Hello, I am looking for tips/ideas to a problem that I am running into. I need to define a firewall rule set that will allow a client to connect to a public hotspot, authenticate to the hotspot via whatever portal application they use but disallow the user to access anything other than the authentication portal and establish a VPN connection once they are authenticated to the hotspot. Here is my current configuration I have defined:
Location1 : Trusted Network
Desc: On the trusted LAN allows access to everything.
Location2: Untrusted Network
Desc: Only allows outbound access to private IP ranges and allows VPN client to communicate outbound. Blocks all incoming.
Location3: VPN Connection
Desc: Split-tunneling is disabled, allows all traffic to route through the VPN tunnel.
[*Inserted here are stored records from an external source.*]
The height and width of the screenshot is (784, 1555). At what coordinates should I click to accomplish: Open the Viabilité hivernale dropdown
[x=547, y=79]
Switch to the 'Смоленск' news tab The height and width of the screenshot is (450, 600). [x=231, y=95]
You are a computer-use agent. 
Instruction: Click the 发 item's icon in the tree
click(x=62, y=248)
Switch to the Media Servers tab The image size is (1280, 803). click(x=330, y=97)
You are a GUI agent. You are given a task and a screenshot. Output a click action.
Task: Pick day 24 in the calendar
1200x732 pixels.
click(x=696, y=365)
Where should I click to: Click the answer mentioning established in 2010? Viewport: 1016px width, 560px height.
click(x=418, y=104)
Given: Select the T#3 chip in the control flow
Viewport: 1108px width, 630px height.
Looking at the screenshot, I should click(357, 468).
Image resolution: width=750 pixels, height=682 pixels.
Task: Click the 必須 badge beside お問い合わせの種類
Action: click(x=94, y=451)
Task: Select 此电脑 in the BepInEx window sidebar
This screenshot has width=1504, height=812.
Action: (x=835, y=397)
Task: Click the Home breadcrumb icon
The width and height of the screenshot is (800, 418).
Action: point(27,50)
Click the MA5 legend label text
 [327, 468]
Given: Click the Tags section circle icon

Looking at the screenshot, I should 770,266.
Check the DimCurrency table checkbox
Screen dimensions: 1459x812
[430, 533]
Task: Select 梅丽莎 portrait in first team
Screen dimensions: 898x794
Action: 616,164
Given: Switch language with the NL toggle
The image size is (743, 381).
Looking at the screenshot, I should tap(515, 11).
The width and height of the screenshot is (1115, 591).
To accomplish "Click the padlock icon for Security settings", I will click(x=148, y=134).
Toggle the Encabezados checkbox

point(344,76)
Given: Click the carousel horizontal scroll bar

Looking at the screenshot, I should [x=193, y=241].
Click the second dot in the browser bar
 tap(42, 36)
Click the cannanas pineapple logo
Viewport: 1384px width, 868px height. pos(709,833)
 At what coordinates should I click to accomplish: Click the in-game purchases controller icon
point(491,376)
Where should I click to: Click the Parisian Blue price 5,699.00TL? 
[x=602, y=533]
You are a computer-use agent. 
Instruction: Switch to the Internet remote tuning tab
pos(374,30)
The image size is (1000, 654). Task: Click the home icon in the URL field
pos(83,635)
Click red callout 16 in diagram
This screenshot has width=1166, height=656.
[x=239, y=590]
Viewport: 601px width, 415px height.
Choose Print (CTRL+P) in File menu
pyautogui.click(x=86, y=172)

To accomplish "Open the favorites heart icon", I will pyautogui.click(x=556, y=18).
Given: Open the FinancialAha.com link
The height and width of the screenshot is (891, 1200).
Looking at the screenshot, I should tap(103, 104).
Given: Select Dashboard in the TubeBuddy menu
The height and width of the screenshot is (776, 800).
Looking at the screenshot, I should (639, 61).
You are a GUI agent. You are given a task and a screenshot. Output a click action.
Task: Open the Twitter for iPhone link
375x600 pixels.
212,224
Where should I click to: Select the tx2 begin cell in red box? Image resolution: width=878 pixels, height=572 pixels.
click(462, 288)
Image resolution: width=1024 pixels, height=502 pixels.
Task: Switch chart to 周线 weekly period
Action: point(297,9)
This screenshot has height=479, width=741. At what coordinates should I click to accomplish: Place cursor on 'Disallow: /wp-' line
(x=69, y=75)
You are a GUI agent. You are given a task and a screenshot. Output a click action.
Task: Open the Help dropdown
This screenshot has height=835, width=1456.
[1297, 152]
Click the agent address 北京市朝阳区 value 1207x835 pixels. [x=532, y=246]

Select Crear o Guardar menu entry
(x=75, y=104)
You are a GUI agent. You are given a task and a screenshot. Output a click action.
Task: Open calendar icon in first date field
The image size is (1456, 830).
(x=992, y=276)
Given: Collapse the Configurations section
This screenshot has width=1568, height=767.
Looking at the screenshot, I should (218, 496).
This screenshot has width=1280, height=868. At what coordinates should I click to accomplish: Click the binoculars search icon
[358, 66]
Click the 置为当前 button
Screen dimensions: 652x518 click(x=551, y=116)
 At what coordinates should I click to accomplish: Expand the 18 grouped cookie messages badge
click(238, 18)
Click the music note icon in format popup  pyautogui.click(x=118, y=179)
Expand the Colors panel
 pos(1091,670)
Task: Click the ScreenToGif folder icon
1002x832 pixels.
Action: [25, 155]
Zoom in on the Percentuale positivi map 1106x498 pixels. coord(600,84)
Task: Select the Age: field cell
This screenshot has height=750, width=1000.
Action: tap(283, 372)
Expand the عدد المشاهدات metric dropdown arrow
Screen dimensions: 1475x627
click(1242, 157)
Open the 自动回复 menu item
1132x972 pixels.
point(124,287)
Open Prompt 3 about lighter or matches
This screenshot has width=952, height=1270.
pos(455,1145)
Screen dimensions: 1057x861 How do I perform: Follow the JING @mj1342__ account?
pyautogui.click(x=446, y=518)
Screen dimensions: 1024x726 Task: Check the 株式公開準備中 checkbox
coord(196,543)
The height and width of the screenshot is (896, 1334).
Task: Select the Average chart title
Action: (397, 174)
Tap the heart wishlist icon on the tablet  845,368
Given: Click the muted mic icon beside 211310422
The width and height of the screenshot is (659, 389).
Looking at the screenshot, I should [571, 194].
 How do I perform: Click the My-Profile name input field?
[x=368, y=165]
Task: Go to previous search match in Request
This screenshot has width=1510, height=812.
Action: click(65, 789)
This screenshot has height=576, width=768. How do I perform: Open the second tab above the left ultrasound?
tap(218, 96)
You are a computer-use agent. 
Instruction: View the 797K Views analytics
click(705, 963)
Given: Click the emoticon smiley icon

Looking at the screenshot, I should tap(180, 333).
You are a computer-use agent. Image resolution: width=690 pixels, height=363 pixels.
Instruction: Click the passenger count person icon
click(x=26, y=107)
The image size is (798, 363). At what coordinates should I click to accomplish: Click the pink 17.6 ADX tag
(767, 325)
These locations/rule sets work perfectly when there is no page redirect requiring authentication. But in testing it a local hotel I am able to connect to the wireless network but cannot establish a VPN connection due to the requirement of inputting their code at the hotels authentication page. When I first pull up your browser it tries to establish an HTTP session to openDNS.com which is blocked. Ofcourse, not all hotspots will have the same architecture in place for authentication so just allowing HTTP to openDNS will not work across all hotspots.
Has anyone ran into this same problem and found a solution? I was considering creating a 4th policy but I am not so sure that will work properly either. Thanks!